The problem arises when I try to reboot or poweroff: after displaying BIOS Logo, the GRUB menu does not appears at all : the cursor is blinking an left upper corner, and the computer hangs.  The force poweroff helps neither. I have to eject the battery and turn off the power cable... When I plug it again and power on, than

everything goes as usual, e.g. the problematic behaviour happens only after s2ram.

Could you advice me something? Thank for any assistance.

My config:

```
# s2ram -i

This machine can be identified by:

    sys_vendor   = "TOSHIBA"

    sys_product  = "Satellite C660D"

    sys_version  = "PSC20E-00E010RU"

    bios_version = "1.40"

# uname -a

Linux chimaera 3.0.4 #1 SMP PREEMPT Sun Sep 4 16:00:17 EEST 2011 x86_64

AMD E-350 Processor AuthenticAMD GNU/Linux

# lspci| grep -i vga  

00:01.0 VGA compatible controller: ATI Technologies Inc Device 9802

```

-- it is ATI Radeon HD 6310M video card.

----------

## nativemad

Hi, 

that sounds weird!   :Laughing: 

Have you tried to reset to the bios defaults if it's in such a faulty condition?

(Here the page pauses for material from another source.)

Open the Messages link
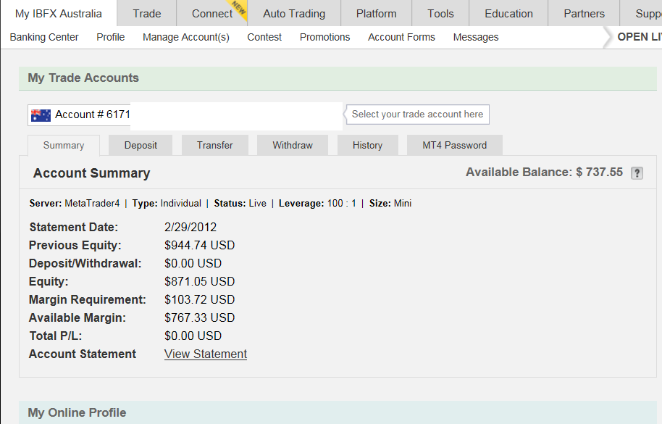 (476, 37)
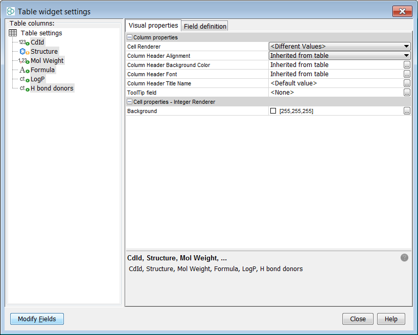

Maybe a bios update could help!?

HTH, Cheers

----------

## DMoL

Yep! It helped... the "buggy" option in kernel is SATA mode : if it is set to compatility (ide), than the buggy behaviour occurs, if it is set to AHCI, than everything looks good.

Thank you!

The current problem is that my notebook after resuming hangs approx. 1 minute of work... obviously the problem is in kernel or in kernel modules... How to detect it, instead of manual enumeration-rmmoding by one-by-one?

----------

## Hu

Rebuild your kernel with PRINTK_TIME=y, then reproduce the problem.  Every kernel message will have a timestamp, so you can examine dmesg to find which subsystem was slow.  Since you say it takes about a minute, my guess is that you have a driver that is wrongly trying to load firmware while there is no userspace available to provide it.

----------

## DMoL

Thank you! I don't know why, but it seems that using hibernate-ram instead of s2ram solved all problems...

----------

## Hu

Running hibernate-ram will eventually run s2ram, but it can also do various other things that may help you avoid some issues.

----------